Adodeme — Daughter of the Bloodfang
Evening fire paints the mountains of the west in molten red.
Smoke rises from the forges of the Bloodfang Dominion, where orc clans train beneath banners stitched with claw and flame. Every heartbeat here belongs to war—or to the beasts that give war its power.
At the center of the training arena stands Adodeme Bloodfang, youngest daughter of Warchief Voryn and Matriarch Delaya. Her twin axes sing through the air, silver lines against the glow of the torches. Around her, two great spirits circle:
Rukhar, the Ember Lion, mane flickering with molten sparks.
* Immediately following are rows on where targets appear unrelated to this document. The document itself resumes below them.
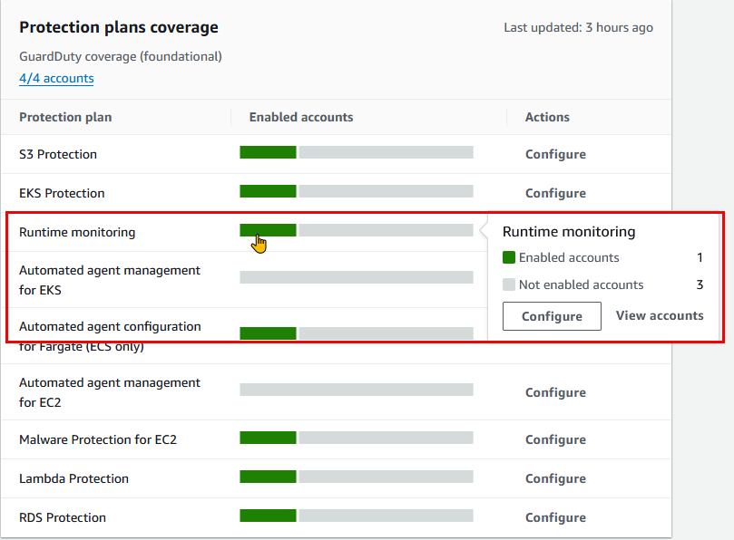Select the gray Not enabled accounts legend swatch

tap(511, 284)
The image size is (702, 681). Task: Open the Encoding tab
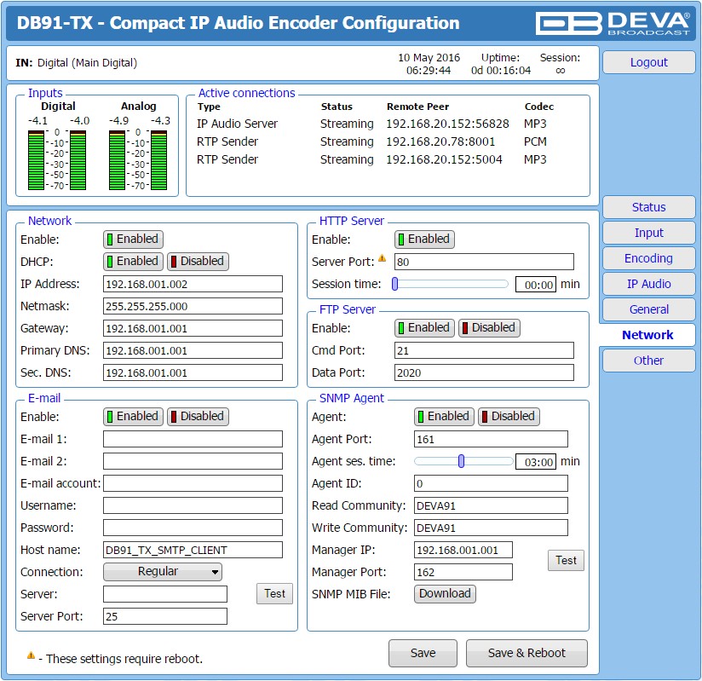tap(648, 258)
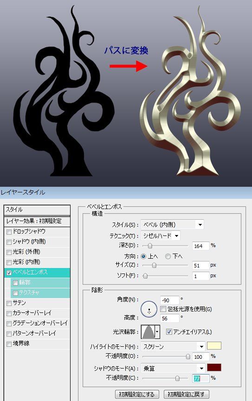Select サテン in the styles list
The height and width of the screenshot is (401, 252).
(19, 303)
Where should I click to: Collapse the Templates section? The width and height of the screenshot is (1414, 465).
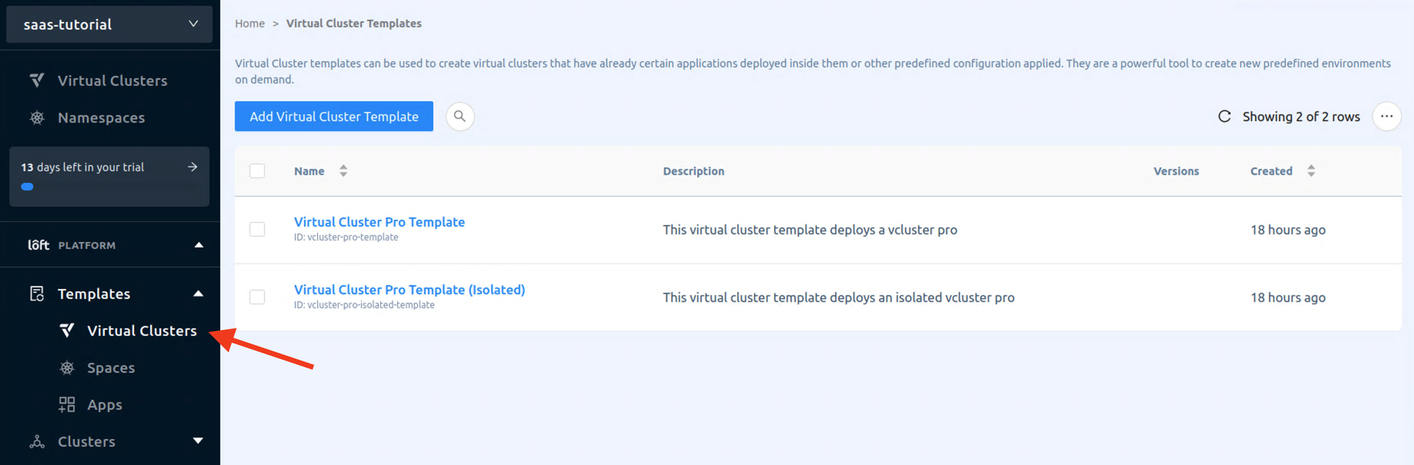coord(198,294)
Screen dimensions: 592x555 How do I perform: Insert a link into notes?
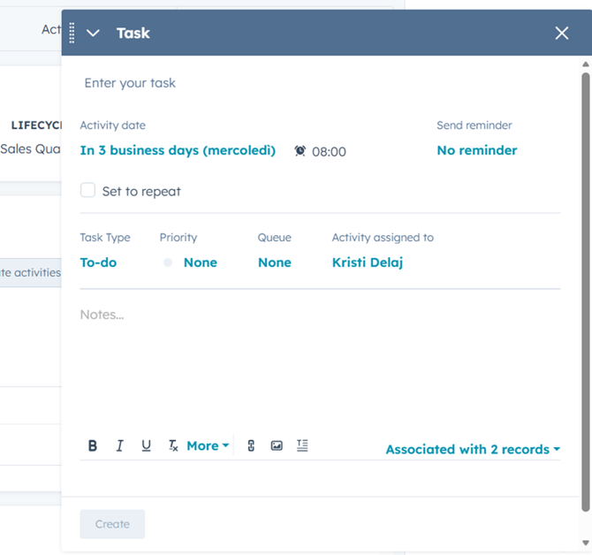point(251,446)

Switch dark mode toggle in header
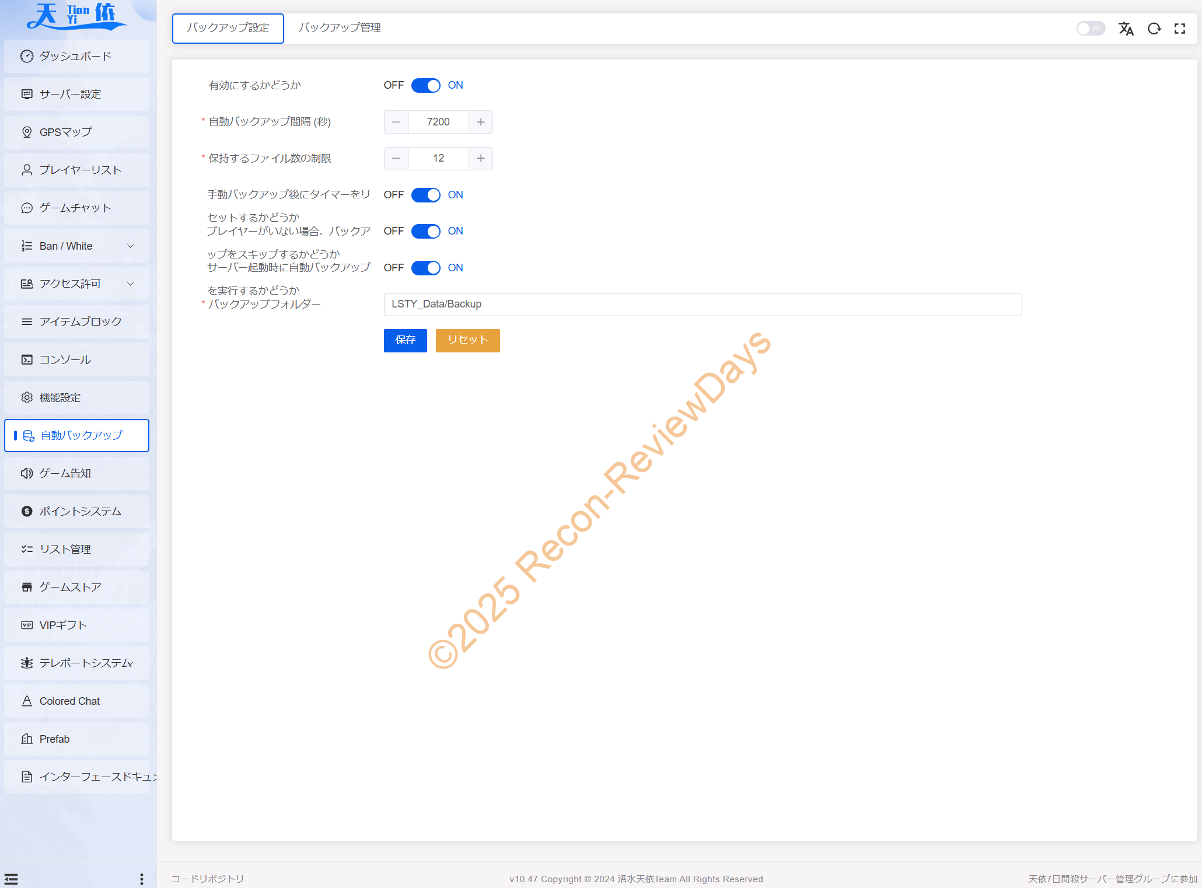pos(1090,29)
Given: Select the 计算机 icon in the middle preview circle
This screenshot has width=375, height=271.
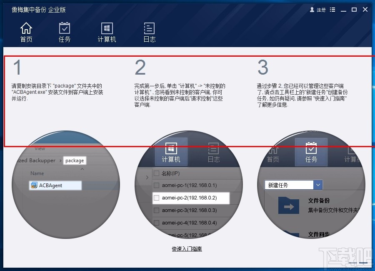Looking at the screenshot, I should [x=171, y=151].
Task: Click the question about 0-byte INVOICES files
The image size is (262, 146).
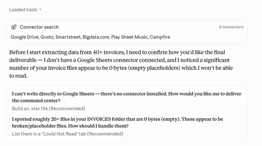Action: pos(118,123)
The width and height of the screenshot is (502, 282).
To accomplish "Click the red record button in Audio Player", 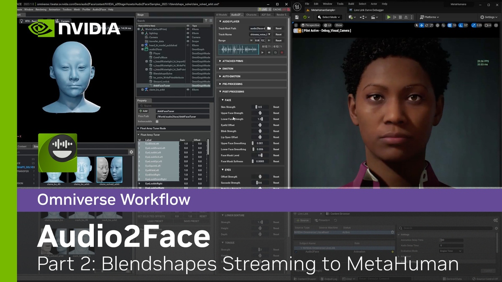I will click(x=282, y=52).
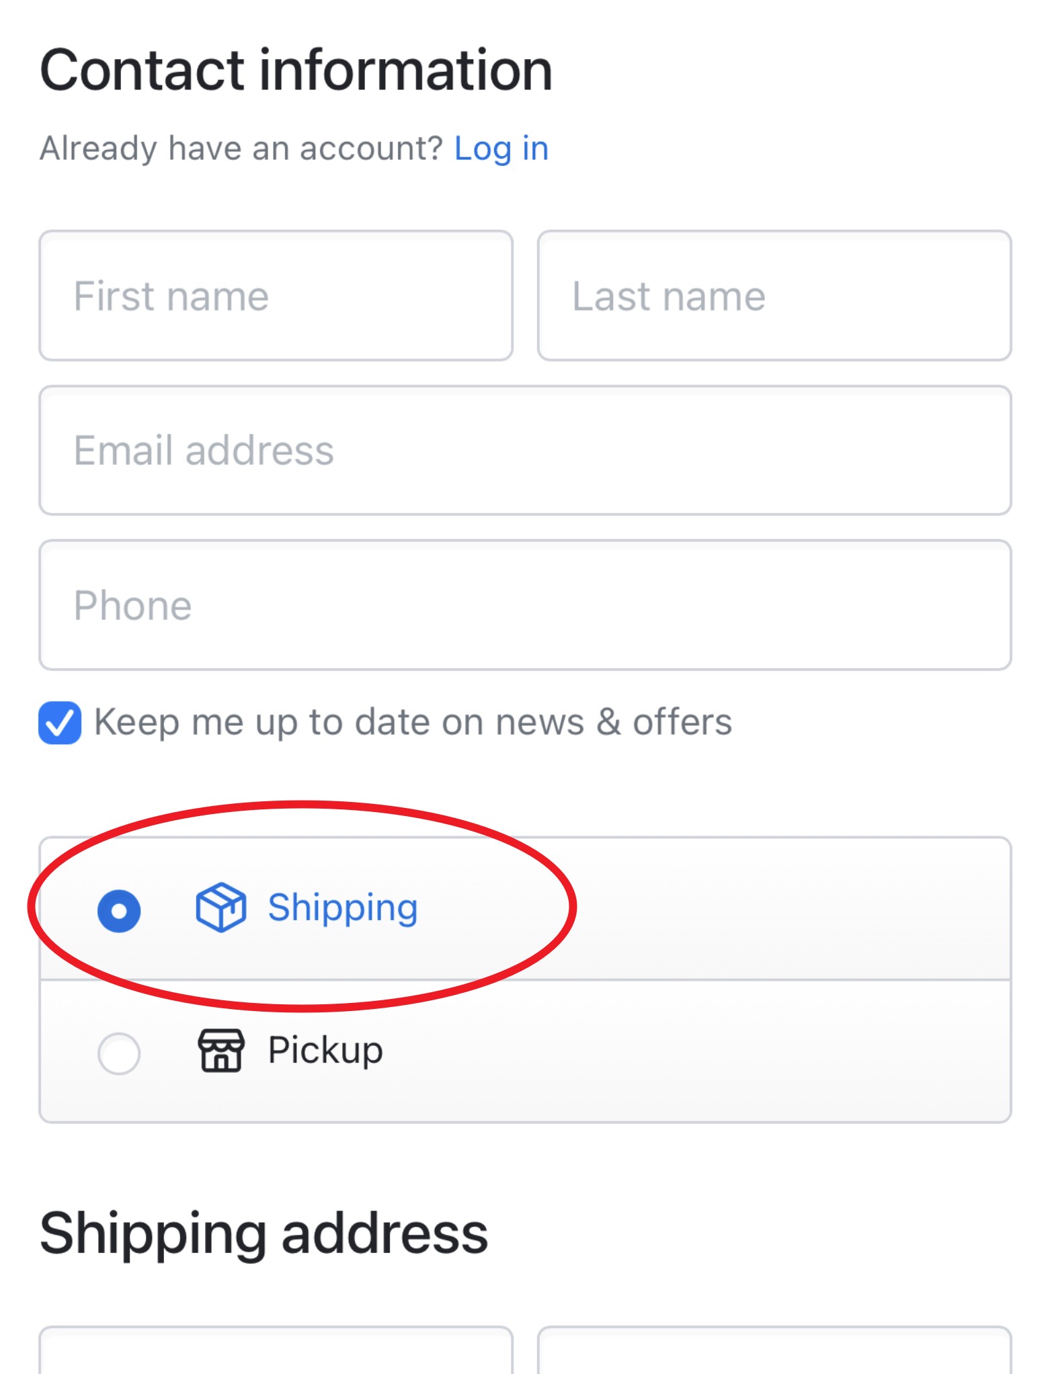Click the 'Keep me up to date' label
The image size is (1050, 1374).
tap(413, 723)
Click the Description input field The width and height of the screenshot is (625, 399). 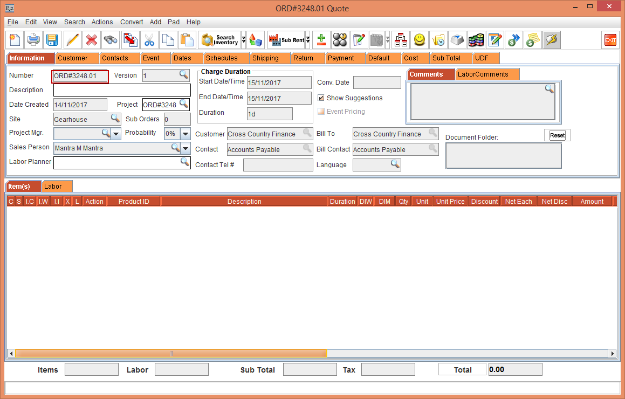[122, 90]
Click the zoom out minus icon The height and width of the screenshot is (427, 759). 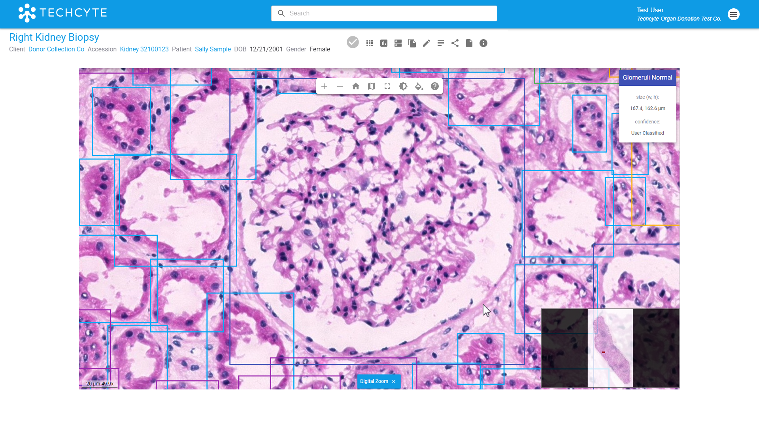(340, 86)
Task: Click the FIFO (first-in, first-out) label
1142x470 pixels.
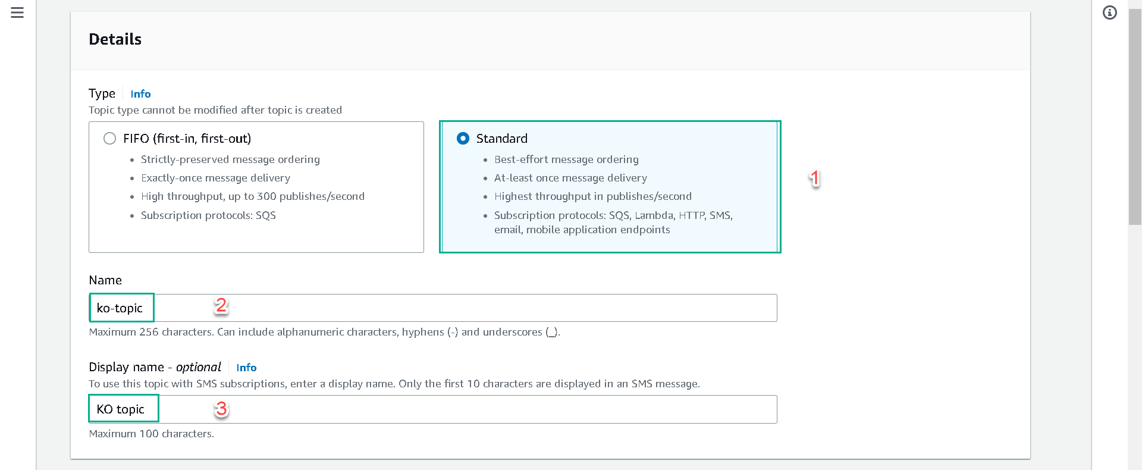Action: click(187, 139)
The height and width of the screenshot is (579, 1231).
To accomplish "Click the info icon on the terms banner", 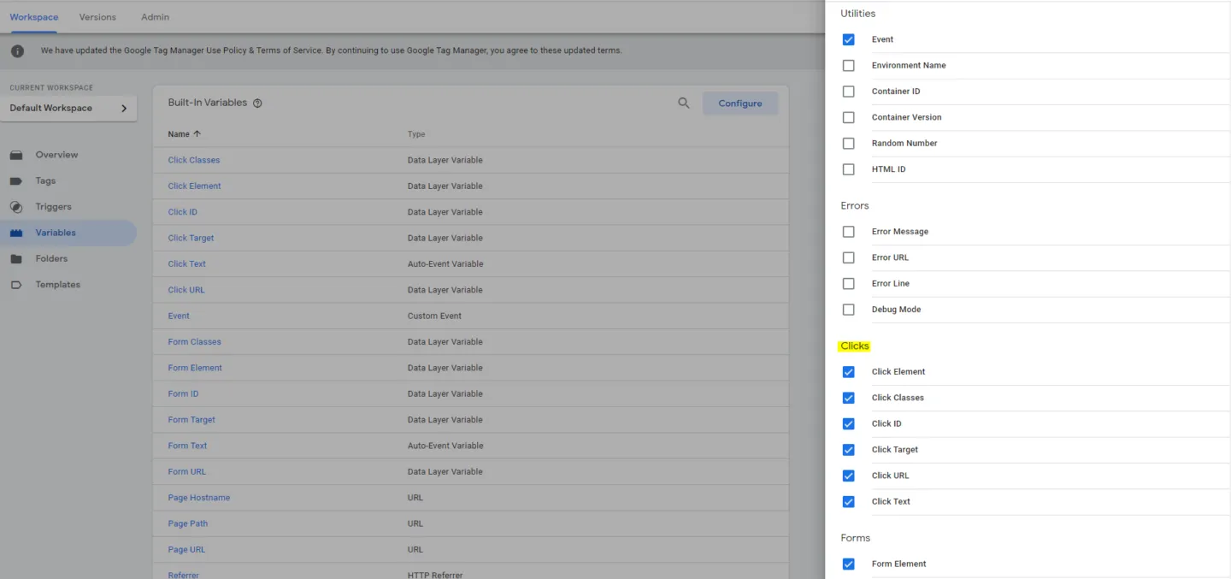I will click(18, 50).
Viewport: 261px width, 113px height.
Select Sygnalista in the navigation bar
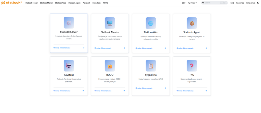[97, 3]
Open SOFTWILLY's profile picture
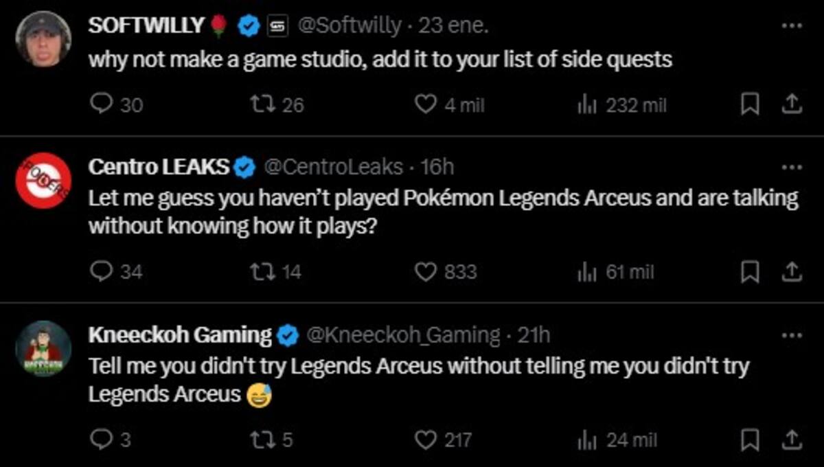The image size is (824, 467). 43,38
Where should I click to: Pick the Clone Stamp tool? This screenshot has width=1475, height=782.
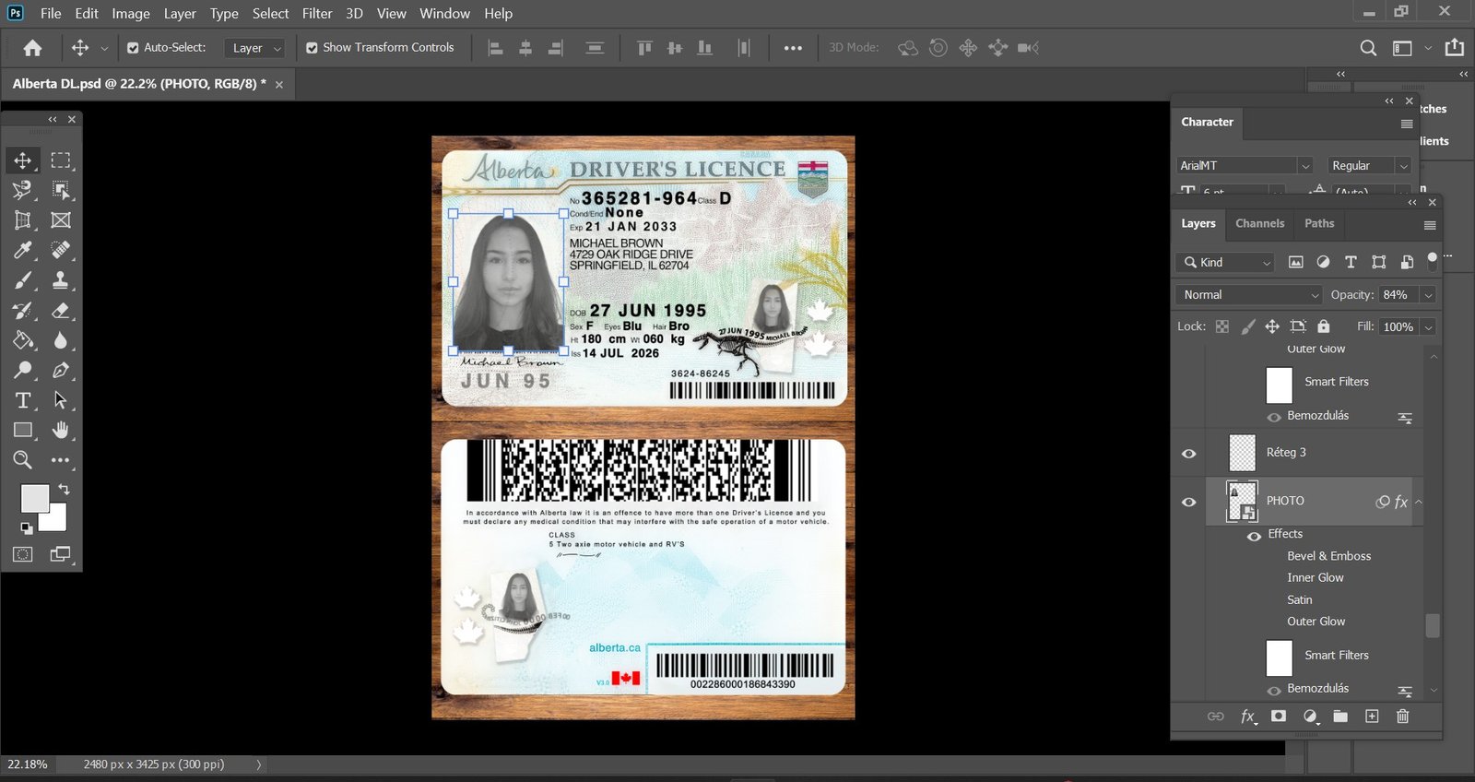(x=61, y=280)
Velith, the Shadow Panther, moving like liquid night.
When she commands, the two spirits collide in perfect rhythm—fire and darkness twisting together, obedient and fierce.
A voice echoes from the platform above.
"Enough."
Her father, Voryn Bloodfang, looms like the mountain itself. "Your control is precise. Good. You will need it when you take your mate's mark."
Adodeme freezes. The gathered warriors lower their eyes. Everyone knows what the Warchief means: a marriage pact, a political chain to seal peace with a rival tribe.
"You ask me to bond with someone I have never met?" she says, forcing her voice steady.
"You will do what the clan requires," Voryn replies. "Bloodfang strength is not yours alone. It belongs to all of us."
Adodeme bites back her reply. The weight of lineage presses heavier than her armor.
That night, she sits before the Shrine of Embers, where her mother, Delaya, tends the sacred fire. The Matriarch's eyes shimmer like amber glass; she is the clan's oracle, keeper of ancient oaths.
"You resent him," Delaya murmurs.
"He would trade my life for a treaty," Adodeme answers.
"He would trade your freedom for the clan's survival," her mother corrects softly. "But the gods speak of another path for you, child of twin flame and shadow."
Delaya draws a sigil in ash upon Adodeme's palms—two intersecting rings.
"They say the child born beneath the mirrored moons will awaken a power that binds or breaks the world. You were born under that sign."
Adodeme laughs bitterly. "Let the gods keep their riddles. I make my own fate."
Yet when she lifts her hands, the sigil glows faintly gold, and she feels a tremor—like another heartbeat echoing through her own.
Outside, the wind shifts. She looks east, toward lands she has never seen. For a moment, her beasts lift their heads, ears twitching to some distant call.
In the far east, under a different sky, Teinshi Raen pauses mid-breath as his wolf spirit growls softly at the same unseen sound.
Neither knows the other's name, but both feel it—the pull of something older than law, older than hate.
A thread tightens between them, invisible yet unbreakable.